PROMPT ▸ Continue the article below about the New Jersey construction worker's asbestos settlement from where it stops.
*** TEXT SEGMENT
A 48-year-old New Jersey (NJ) union construction worker, who had his left lung removed after he was diagnosed with occupational mesothelioma cancer, received a $2.1 million settlement from a lawsuit he filed against the manufacturers of the asbestos construction products that eventually led to his death.

$2.1 Million Settlement



The New Jersey law office of Weitz & Luxenberg negotiated the settlement on behalf of theworker’s surviving family – his wife and two children. According to his lawyer: “Almost every construction product used before the 1980s contained asbestos. Back then, manufacturers deliberately omitted health care warnings, and employers rarely provided workers with equipment to protect them against the fatal diseases asbestos causes.”

The construction worker joined his local New Jersey pipefitters’ union as an apprentice in 1978, straight out of high school. Thirty years later he was dead from mesothelioma – the signature asbestos-related disease that claims the lives of hundreds of retired construction workers every year due to the unbridled use of toxic asbestos materials in the U.S. construction industry.

“The only time I started seeing safety masks on the job was about the late 80s,” the construction worker testified during his deposition. “That’s when they started offering me them, by saying, ‘It's dusty, you know. You’re hammering and drilling in the ceilings. It's coming down in your face, put the mask on.’ ”

He died exactly two weeks after the deposition, leaving behind a wife and two sons, aged 8 and 10.
******
*** EXTRACTED DATA
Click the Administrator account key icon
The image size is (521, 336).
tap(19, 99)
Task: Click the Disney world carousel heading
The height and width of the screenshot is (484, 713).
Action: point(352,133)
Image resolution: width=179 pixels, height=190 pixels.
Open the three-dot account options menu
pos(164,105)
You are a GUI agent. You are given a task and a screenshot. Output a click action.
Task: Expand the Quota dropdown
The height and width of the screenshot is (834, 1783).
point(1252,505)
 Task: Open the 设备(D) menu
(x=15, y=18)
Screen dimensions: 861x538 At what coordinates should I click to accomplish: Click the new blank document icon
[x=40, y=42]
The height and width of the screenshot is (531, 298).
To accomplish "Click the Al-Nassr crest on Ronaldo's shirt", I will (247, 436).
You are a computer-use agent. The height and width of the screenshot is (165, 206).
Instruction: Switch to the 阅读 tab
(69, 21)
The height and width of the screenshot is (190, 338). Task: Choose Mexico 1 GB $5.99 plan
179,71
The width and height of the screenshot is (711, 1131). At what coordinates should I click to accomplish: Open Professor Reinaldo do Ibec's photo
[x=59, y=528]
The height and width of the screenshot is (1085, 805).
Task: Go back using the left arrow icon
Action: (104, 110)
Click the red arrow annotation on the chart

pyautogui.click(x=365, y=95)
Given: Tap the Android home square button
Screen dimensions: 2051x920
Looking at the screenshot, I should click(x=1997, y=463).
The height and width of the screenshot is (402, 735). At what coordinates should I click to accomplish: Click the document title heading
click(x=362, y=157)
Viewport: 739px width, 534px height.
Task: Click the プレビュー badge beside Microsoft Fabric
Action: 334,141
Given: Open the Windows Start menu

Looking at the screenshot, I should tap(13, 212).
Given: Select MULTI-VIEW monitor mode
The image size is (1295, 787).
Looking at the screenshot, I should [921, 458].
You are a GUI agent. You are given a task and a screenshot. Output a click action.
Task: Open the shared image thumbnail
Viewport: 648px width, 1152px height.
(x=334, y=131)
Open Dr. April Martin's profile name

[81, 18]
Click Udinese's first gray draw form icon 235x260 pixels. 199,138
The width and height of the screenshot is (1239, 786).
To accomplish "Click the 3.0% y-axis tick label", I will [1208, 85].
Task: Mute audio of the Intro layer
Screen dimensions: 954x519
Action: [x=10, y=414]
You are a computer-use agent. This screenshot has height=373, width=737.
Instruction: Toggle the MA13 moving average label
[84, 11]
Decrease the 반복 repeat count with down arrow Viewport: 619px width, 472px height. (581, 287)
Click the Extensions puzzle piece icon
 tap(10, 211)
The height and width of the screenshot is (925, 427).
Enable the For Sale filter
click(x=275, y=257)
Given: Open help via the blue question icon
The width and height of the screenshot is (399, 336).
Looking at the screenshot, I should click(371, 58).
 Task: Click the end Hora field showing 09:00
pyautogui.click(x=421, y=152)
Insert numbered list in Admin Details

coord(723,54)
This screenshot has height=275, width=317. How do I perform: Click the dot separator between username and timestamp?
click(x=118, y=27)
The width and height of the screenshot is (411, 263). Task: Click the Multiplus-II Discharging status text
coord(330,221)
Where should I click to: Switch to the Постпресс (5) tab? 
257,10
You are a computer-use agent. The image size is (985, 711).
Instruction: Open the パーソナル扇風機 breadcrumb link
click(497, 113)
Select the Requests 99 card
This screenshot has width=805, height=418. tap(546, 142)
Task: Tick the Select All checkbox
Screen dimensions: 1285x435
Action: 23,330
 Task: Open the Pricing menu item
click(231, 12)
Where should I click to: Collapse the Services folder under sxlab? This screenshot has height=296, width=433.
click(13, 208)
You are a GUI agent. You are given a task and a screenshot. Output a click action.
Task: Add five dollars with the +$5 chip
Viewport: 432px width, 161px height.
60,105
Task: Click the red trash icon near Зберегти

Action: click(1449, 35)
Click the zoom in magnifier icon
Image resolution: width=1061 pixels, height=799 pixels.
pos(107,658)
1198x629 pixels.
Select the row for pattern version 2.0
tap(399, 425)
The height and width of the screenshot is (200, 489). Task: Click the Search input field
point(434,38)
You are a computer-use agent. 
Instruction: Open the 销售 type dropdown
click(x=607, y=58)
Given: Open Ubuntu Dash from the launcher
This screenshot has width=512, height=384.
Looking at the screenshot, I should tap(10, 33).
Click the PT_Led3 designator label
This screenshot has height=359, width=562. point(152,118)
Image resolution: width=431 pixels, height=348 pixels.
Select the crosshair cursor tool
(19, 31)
******
REPLY ▸
Asbestos is no longer mined in the United States, but it is still imported and used in construction. Websites still sell asbestos-made products to industry contractors. With the enactment of federal regulations to protect workers against occupational asbestos exposure, new construction work is no longer as risky as it used to be.



But renovation work on old buildings still holds certain perils. That’s because large amounts of asbestos materials remain deeply embedded in the infrastructure of most buildings built before 1980. Toxic asbestos exposure occurs when workers disturb these materials inadvertently during renovation and demolition activities.

Most cases of mesothelioma are diagnosed 20 to 40 years after a job-related asbestosexposure. That’s why, despite today’s regulatory protections, researchers at the Centers for Disease Control in Atlanta predict the number of cases of mesothelioma will peak this year in the United States. Currently, some 3,000 cases of mesothelioma are diagnosed in the country every year.